Document passage:
-- Opening Marker --

And why should COVID put a stop to all of this fun? Here we come to the gatherings – presumably slightly tame affairs in comparison with the university days of many participants, but these were trying times. 2020 was a summer of wine, cheese and garden parties. First up, ITV would report 40 staff members attending a 20th May party which Johnson and his wife had attended – the defence: Johnson ‘categorically’ denied knowing about the event beforehand (they must’ve hid the piñata well) or receiving warnings that it breached the rules he set for the public (a stirring defence, if only he’d known someone who could tell him). Next, 19th June was Johnson’s 56th birthday, with 30 people alleged to have attended a party at Downing Steet at a time when social gatherings outside were limited to six people. At the party Johnson was presented with a Union Jack cake, in case you were worried he didn’t stand in solidarity with his country. Upon his dismissal, adviser Dominic Cummings would allege that a second, raucous party took place later that night in the PM’s Downing Street apartment, at a time of second lockdown when indoor gatherings were forbidden. And endless was the rest of the social events calendar for the Downing Street fraternity – November was a speech in a room of 50 people, December was indoor gatherings at party headquarters during the London Tier 3 ban, a Number 10 Christmas zoom quiz, a Cabinet Office staff social event (attended by senior civil servant Simon Case, initially tasked with investigating other party claims) and another gathering on the same day.

-- Closing Marker --

What is needed: Resume the passage on Downing Street's lockdown gatherings, picking up right after its last sentence. The listing after this text plays no part in the work.

Dataset content:
-- Opening Marker --

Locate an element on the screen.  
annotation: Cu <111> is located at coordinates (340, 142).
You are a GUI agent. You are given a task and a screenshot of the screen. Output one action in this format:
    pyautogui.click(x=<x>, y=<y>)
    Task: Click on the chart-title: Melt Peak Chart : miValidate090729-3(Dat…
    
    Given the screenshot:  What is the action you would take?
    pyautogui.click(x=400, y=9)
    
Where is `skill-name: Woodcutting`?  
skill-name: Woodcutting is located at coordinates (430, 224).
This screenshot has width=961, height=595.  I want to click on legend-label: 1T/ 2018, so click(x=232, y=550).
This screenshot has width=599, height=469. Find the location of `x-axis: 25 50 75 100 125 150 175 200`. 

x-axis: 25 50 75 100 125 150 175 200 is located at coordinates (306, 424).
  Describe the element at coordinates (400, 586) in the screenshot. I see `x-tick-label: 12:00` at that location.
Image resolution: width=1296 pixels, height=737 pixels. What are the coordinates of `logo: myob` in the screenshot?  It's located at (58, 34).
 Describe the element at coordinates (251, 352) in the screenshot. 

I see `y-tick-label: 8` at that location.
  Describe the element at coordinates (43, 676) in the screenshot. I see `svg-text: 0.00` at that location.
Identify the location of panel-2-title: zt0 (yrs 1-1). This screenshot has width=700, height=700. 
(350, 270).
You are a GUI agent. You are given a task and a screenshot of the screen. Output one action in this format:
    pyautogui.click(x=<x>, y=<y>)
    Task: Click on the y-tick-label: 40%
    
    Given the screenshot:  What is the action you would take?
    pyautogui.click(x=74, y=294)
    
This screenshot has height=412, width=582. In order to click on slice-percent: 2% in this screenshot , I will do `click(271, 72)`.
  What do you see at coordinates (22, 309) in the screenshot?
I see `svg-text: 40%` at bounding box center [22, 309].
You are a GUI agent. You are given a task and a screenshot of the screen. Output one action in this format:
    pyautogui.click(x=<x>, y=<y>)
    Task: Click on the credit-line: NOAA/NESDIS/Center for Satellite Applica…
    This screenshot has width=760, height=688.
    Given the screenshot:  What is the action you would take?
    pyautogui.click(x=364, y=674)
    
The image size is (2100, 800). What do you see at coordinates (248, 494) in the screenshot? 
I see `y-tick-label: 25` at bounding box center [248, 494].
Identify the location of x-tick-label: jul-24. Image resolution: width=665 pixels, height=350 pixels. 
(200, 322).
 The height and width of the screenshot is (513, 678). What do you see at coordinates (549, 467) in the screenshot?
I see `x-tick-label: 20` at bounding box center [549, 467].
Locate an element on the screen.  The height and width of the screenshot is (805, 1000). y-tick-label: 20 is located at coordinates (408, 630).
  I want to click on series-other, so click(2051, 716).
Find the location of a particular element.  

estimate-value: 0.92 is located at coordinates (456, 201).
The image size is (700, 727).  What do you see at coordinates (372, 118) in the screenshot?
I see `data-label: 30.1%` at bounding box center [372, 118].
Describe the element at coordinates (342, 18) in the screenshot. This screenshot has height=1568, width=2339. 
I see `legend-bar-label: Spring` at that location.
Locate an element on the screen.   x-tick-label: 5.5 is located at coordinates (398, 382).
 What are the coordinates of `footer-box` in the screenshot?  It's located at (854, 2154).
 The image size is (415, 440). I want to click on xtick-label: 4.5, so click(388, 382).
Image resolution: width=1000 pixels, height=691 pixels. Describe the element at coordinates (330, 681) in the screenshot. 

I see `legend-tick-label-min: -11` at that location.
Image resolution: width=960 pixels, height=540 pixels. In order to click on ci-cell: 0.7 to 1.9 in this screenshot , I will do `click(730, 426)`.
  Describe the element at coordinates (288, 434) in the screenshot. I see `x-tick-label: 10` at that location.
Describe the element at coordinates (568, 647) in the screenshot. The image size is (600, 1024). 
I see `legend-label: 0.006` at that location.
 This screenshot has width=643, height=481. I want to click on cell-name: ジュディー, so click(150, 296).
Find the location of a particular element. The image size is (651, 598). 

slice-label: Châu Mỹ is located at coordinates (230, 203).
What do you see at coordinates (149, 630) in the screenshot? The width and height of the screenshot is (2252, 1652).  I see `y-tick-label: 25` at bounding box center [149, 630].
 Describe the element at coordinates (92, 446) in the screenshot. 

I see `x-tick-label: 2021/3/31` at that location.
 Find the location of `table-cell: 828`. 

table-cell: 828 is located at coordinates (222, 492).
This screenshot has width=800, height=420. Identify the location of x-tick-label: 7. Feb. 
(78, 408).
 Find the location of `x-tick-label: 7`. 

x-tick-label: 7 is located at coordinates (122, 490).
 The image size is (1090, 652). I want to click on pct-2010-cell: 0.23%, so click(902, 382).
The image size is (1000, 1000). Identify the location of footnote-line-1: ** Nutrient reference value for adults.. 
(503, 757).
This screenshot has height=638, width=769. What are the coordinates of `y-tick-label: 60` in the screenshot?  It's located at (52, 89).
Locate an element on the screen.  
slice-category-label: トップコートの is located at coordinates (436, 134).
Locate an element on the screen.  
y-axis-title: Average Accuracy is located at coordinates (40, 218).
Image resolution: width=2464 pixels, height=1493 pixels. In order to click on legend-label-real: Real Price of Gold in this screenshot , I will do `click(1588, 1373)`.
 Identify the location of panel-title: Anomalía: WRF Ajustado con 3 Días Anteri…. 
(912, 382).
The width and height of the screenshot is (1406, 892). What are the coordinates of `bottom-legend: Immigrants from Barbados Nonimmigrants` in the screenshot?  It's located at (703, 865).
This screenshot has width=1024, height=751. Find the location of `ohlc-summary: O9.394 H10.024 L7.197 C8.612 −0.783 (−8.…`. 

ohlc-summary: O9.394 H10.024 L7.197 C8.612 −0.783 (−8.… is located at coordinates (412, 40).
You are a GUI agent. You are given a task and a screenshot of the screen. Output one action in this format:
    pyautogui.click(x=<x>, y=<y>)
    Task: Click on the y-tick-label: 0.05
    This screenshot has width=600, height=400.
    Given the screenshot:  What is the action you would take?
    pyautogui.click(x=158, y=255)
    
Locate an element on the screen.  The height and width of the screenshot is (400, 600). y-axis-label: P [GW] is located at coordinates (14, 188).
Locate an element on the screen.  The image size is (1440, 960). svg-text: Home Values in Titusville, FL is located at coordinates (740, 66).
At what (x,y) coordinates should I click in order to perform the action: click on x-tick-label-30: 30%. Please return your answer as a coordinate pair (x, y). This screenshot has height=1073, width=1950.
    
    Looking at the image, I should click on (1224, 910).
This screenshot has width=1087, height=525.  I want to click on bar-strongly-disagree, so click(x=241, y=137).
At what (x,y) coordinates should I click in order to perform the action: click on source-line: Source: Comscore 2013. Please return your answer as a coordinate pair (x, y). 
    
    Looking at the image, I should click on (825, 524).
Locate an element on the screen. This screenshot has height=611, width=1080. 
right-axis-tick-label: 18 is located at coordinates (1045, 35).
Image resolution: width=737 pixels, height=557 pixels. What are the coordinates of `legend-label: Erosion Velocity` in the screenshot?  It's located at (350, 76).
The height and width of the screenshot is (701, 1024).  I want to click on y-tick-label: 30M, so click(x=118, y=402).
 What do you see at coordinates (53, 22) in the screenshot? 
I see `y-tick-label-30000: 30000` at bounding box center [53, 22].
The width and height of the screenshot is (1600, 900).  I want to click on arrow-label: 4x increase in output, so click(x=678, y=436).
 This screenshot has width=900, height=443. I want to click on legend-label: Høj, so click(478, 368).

-- Closing Marker --

Final answer:
2021 was a tough year, with Boris Johnson trying to cope with the Partygate scandal, the extent of his own constant lying and story-changing, and presumably a big hangover at the same time. Having gone from telling MPs that “no rules were broken” to now stressing that people focus on Ukraine or the cost of living rather than worry about him being fined for attendance, the Prime Minister truly showed his background. This was a man who was used to throwing around hush money, who was used to letting other people clean up his mess, who was used to those he thought beneath him taking the blame for his own faults, who was used to breaking the law and laughing about it. The only part of Partygate which was new for Boris Johnson – not criminality, not lying, not failing at his job, not being fined an amount he could lose without batting an eye – was that there was a risk people might notice him doing what he had been doing since age 18.